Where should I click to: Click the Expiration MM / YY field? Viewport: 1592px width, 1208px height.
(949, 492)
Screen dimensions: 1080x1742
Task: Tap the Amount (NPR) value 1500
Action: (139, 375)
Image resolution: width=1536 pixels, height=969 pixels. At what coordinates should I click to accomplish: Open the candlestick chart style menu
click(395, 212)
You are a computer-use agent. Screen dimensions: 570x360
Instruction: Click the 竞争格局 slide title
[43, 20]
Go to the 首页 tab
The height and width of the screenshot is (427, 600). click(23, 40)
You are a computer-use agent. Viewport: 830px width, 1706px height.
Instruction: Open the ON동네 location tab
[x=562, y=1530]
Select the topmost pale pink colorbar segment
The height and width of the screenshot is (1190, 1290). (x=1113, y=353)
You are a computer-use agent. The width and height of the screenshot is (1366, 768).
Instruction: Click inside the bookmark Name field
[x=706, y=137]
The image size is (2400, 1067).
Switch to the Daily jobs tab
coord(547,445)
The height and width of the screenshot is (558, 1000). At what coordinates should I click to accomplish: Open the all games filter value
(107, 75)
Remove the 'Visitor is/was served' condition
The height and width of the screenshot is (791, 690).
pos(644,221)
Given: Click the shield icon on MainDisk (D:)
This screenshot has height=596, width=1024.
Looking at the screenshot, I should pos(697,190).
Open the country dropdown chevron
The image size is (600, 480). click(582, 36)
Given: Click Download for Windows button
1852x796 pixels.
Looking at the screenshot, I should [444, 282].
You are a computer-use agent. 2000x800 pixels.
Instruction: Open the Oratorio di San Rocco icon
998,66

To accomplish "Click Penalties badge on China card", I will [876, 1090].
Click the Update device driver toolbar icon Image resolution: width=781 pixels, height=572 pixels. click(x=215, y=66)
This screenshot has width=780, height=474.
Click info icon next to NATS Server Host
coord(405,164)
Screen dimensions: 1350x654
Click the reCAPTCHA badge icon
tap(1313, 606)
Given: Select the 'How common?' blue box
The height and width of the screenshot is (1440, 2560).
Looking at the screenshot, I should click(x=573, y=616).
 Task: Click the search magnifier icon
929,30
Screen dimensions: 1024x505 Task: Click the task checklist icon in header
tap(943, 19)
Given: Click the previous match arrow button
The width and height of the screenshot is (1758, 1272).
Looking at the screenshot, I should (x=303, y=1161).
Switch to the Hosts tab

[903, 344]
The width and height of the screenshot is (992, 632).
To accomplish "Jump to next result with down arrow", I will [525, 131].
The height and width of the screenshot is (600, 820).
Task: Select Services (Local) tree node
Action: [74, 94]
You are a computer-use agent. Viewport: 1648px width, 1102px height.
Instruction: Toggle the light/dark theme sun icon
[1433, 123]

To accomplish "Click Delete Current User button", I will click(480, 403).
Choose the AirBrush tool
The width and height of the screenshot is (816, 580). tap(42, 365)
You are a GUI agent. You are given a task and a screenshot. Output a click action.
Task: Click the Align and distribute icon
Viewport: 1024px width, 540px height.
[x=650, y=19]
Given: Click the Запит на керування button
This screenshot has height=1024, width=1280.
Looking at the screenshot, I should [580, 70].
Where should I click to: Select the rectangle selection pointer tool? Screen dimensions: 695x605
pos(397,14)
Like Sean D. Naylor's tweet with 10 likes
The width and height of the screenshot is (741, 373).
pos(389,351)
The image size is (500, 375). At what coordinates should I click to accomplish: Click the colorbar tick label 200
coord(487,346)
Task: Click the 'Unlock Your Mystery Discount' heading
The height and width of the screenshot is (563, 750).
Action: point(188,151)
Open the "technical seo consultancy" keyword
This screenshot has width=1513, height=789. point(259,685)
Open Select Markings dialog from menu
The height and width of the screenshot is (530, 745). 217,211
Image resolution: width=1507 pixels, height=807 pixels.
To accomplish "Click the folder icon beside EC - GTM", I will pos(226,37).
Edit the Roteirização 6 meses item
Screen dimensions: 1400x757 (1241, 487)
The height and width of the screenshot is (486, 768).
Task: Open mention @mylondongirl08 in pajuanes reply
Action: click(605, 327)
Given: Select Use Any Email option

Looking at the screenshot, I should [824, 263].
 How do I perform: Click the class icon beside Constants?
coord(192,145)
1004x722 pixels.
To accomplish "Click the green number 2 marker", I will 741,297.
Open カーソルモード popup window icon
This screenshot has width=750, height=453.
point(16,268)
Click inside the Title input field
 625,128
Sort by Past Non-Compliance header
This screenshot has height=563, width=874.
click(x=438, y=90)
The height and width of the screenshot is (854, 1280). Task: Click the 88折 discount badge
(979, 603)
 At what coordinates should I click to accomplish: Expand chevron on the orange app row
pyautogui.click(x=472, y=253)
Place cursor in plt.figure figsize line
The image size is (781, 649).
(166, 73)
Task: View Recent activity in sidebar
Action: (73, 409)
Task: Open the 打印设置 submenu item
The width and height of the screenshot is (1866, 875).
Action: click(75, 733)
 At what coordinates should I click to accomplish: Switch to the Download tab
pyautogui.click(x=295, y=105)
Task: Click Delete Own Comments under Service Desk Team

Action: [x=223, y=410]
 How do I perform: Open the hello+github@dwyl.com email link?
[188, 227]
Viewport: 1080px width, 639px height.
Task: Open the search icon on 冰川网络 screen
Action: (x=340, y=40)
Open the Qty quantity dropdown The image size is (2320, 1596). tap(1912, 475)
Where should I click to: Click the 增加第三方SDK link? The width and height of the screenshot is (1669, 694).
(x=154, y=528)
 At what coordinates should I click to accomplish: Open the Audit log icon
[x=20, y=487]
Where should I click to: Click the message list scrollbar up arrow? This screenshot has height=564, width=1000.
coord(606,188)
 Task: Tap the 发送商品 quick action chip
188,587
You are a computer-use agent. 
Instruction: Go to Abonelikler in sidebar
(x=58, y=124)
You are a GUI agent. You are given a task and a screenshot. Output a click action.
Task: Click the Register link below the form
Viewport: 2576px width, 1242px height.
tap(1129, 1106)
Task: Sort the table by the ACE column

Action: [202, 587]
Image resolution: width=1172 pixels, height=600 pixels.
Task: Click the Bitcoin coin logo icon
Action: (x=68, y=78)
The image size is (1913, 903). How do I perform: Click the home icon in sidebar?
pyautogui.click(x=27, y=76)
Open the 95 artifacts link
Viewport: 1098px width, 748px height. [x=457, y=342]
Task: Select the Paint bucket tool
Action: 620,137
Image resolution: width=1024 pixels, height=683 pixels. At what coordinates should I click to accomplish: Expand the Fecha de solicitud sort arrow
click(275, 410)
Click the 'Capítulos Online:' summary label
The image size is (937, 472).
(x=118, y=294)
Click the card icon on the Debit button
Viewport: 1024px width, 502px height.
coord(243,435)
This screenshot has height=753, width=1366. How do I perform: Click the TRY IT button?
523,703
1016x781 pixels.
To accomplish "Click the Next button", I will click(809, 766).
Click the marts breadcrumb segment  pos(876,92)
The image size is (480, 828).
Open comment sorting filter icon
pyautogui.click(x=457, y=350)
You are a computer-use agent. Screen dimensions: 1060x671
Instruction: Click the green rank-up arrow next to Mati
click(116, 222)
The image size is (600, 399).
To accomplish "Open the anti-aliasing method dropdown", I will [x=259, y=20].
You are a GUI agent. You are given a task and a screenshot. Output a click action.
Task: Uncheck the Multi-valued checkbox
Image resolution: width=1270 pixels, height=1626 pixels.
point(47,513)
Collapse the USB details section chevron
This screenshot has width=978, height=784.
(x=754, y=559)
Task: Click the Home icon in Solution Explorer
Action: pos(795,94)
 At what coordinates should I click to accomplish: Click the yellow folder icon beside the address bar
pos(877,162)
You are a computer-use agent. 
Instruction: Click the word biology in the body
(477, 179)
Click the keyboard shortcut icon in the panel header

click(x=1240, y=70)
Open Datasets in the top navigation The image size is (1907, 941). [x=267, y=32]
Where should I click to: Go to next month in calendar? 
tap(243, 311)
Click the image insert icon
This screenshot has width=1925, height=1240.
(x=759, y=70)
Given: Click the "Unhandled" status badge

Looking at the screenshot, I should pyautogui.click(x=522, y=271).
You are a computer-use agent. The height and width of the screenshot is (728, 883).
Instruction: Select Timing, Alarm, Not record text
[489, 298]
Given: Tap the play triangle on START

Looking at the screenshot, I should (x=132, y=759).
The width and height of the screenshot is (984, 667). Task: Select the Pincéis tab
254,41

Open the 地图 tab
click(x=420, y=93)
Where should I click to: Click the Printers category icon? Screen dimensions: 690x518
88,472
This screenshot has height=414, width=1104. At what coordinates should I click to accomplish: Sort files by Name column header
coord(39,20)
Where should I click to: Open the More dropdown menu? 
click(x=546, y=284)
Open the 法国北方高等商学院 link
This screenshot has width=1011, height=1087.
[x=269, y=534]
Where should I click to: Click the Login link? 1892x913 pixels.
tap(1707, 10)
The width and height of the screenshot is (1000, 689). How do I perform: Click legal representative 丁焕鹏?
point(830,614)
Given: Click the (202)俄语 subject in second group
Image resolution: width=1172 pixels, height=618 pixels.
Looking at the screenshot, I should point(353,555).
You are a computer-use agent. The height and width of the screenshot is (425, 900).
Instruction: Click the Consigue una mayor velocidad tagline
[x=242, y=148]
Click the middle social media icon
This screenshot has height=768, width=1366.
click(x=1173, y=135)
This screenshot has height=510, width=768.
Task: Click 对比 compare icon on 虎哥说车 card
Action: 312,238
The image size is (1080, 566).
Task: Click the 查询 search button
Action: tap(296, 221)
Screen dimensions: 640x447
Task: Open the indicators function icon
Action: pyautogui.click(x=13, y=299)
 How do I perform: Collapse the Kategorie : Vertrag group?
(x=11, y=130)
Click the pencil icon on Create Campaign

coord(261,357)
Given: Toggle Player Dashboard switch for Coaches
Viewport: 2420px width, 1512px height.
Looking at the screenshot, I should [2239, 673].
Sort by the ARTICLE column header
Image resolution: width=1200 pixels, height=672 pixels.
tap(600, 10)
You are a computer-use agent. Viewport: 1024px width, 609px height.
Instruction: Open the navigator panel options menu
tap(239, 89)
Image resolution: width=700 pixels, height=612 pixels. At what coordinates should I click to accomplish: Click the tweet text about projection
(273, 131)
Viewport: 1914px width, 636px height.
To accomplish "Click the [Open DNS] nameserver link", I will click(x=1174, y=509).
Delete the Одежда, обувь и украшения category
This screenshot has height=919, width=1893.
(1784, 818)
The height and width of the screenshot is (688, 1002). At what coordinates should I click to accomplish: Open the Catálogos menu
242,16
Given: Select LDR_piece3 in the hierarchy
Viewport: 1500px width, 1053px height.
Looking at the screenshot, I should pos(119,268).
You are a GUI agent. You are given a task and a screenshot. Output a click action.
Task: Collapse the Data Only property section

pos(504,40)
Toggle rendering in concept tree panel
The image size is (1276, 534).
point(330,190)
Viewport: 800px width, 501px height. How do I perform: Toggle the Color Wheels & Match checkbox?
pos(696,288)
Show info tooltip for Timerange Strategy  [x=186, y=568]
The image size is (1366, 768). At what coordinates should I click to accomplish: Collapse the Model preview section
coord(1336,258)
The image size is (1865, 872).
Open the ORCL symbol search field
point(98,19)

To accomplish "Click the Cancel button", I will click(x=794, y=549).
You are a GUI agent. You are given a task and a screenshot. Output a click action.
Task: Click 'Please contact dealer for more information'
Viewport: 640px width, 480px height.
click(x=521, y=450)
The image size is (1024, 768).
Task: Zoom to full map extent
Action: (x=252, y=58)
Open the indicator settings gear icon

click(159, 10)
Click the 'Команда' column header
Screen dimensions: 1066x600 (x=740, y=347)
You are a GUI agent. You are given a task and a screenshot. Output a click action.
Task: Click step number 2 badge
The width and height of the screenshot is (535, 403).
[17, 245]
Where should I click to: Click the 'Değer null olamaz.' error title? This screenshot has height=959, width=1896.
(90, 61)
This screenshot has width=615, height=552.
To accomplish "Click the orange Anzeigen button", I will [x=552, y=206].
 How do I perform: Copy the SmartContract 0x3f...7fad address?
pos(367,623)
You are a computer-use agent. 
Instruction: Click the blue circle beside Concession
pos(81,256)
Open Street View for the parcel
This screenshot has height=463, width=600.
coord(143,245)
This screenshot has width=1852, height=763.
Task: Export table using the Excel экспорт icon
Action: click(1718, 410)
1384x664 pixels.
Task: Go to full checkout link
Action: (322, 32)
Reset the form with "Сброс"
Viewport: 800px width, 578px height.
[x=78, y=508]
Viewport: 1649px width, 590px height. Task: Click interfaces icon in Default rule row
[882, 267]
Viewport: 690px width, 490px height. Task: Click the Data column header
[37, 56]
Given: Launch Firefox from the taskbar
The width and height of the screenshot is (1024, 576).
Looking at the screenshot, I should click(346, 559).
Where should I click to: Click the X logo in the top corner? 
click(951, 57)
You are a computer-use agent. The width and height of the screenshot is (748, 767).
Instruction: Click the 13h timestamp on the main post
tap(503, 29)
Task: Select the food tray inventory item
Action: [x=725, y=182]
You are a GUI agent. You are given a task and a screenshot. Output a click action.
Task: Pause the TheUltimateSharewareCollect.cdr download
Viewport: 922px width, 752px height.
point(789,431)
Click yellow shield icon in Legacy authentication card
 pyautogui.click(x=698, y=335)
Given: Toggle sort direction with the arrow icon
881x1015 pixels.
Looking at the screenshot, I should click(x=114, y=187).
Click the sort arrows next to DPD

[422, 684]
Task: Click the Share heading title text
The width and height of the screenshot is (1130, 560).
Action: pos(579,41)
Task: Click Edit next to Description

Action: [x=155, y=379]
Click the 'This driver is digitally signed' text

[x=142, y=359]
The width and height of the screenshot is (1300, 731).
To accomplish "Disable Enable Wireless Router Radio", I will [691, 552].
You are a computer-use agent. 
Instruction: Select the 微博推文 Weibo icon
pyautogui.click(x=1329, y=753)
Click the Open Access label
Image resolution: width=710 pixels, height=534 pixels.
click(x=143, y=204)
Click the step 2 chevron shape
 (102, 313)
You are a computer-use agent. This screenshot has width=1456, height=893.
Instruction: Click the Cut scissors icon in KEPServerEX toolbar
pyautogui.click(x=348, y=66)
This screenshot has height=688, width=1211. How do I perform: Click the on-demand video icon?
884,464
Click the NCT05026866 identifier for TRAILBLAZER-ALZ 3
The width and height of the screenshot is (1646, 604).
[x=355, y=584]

- [ACTION ITEM]:
The lines to extract from the data above begin with the line containing "Where should I click to: Open" and end with the line containing "is (425, 900).". Extract them exactly, including both.

- [WRITTEN REPLY]:
Where should I click to: Open the More dropdown menu? 
click(x=546, y=284)
Open the 法国北方高等商学院 link
This screenshot has width=1011, height=1087.
[x=269, y=534]
Where should I click to: Click the Login link? 1892x913 pixels.
tap(1707, 10)
The width and height of the screenshot is (1000, 689). How do I perform: Click legal representative 丁焕鹏?
point(830,614)
Given: Click the (202)俄语 subject in second group
Image resolution: width=1172 pixels, height=618 pixels.
Looking at the screenshot, I should point(353,555).
You are a computer-use agent. The height and width of the screenshot is (425, 900).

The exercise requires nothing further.